* [Exercise] Check each line of the data below for the word "width", then extract the ones that have it.

* [Information given]
☆ ☆ ☆

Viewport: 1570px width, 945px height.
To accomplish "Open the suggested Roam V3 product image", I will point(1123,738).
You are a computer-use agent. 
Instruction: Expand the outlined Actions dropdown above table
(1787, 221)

☆ ☆ ☆

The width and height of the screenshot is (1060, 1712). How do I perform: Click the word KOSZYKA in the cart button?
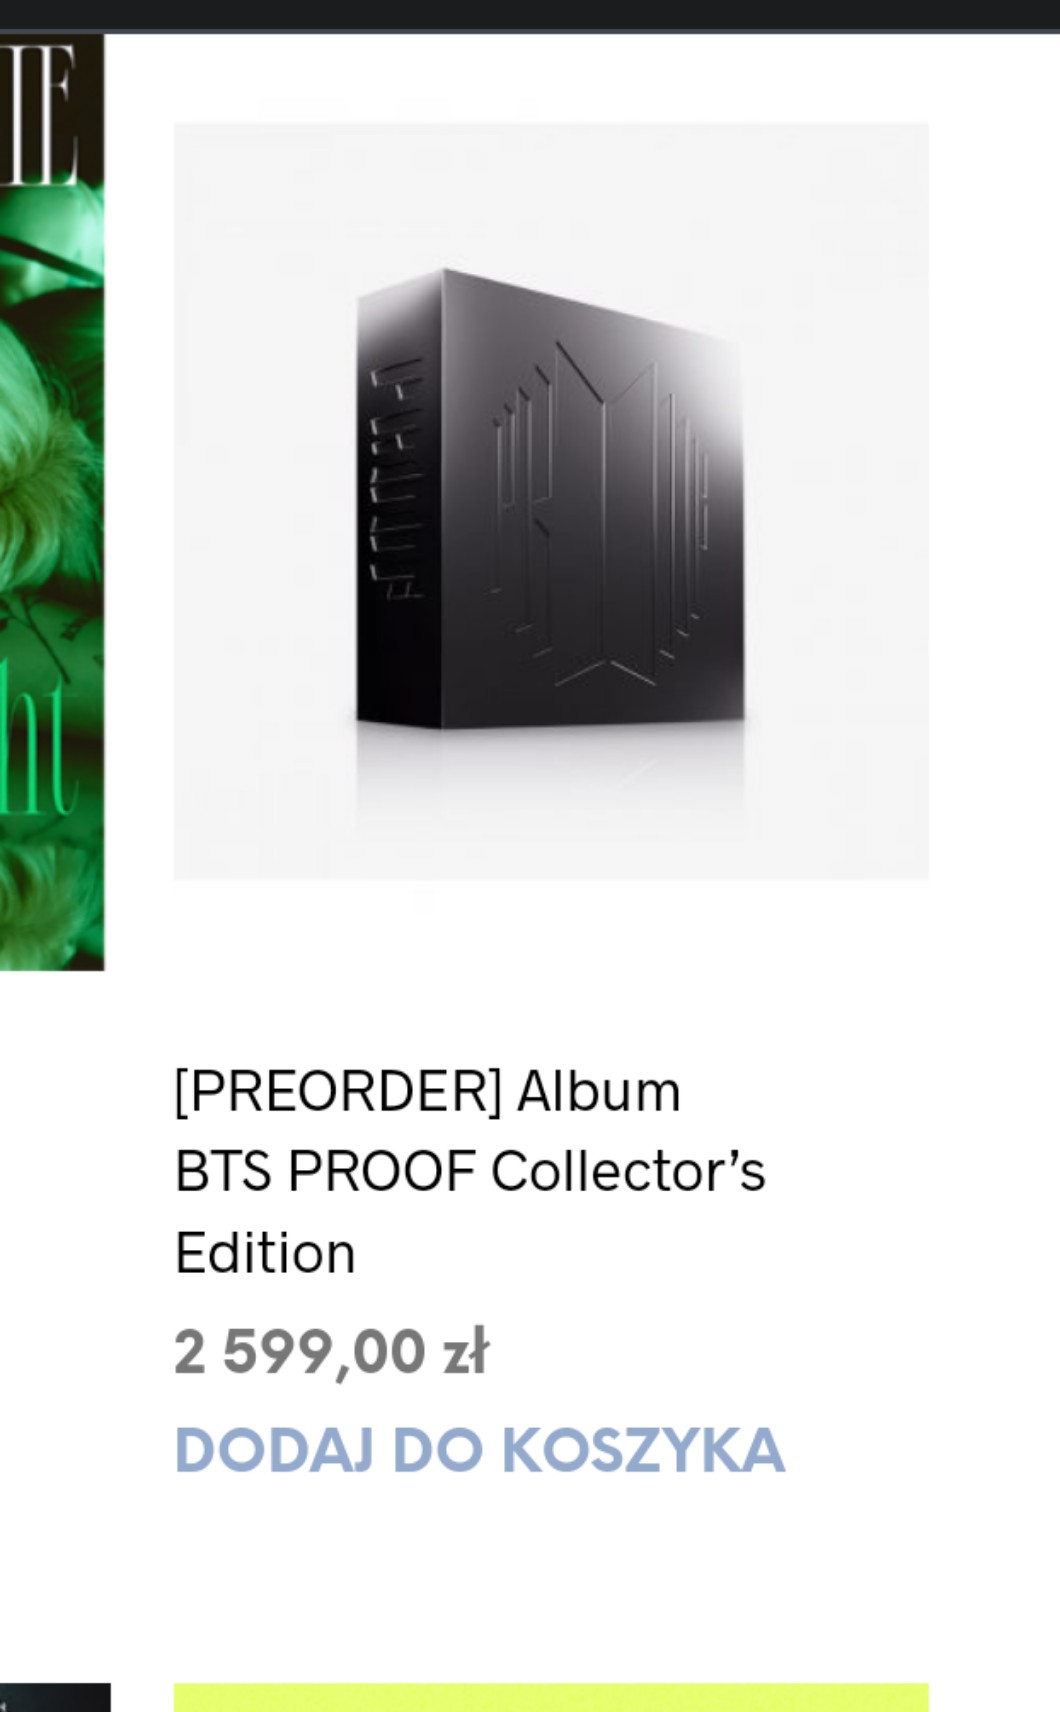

☆ ☆ ☆

* [Your response]
Viewport: 1570px width, 945px height.
The width and height of the screenshot is (1060, 1712). How do I perform: Click the word KOSZYKA in the cart button?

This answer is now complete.